Diese Unterordnung ist funktional, nicht ontologisch. Sie beeinflusst nicht seine göttliche Natur oder Allwissenheit, sondern zeigt die Harmonie innerhalb der Dreieinigkeit.
Skeptiker und Experten über Markus 13:32
Auch nicht-christliche Experten erkennen an, dass Markus 13:32 die historische Realität des Textes unterstreicht. Ein Argument der Bibelkritik lautet:
• „Wenn die Evangelisten Jesus erfinden wollten, hätten sie ihm nie eine solche Aussage zugeschrieben, da sie seine Göttlichkeit scheinbar in Frage stellt.“
Dr. Daniel Wallace, ein führender Neutestamentler, bestätigt, dass Markus 13:32 in keiner Weise Jesu Göttlichkeit leugnet, sondern seine Menschwerdung betont. Er sagt:
„Die Aussage zeigt die Komplexität des Gott-Mensch-Seins Jesu, ohne seine göttliche Allwissenheit zu negieren.“
Apostelgeschichte 1:7 und die Zeit der Wiederkunft
In Apostelgeschichte 1:7 sagt Jesus nach seiner Auferstehung:
„Es steht euch nicht zu, Zeiten oder Fristen zu wissen, die der Vater in seiner Macht festgesetzt hat.“
Dies bekräftigt die Aussage aus Markus 13:32. Jesus spricht hier als der auferstandene Herr, der weiterhin die Autorität des Vaters anerkennt, ohne dass dies seine eigene Göttlichkeit beeinträchtigt.
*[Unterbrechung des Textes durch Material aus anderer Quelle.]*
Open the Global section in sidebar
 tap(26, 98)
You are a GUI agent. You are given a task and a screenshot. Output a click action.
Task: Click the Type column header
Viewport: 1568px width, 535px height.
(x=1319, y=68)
Fazit: Ein Bild von Respekt und Harmonie
Markus 13:32 stellt keinen Widerspruch zur Göttlichkeit Jesu dar, sondern illustriert:
• Die Selbstbegrenzung Jesu in der Inkarnation,
• Die Harmonie und Rollenverteilung innerhalb der Dreieinigkeit,
• Und das Bild einer jüdischen Hochzeit, in der der Bräutigam den Vater ehrenvoll die Ankündigung machen lässt.
Jesus wusste als Gott den Zeitpunkt seines zweiten Kommens, offenbarte ihn jedoch nicht, da es nicht seine Rolle war. Der Vers zeigt, wie tief Jesus die Autorität des Vaters respektierte und wie er die Menschheit durch seine Menschwerdung mit Gott versöhnte.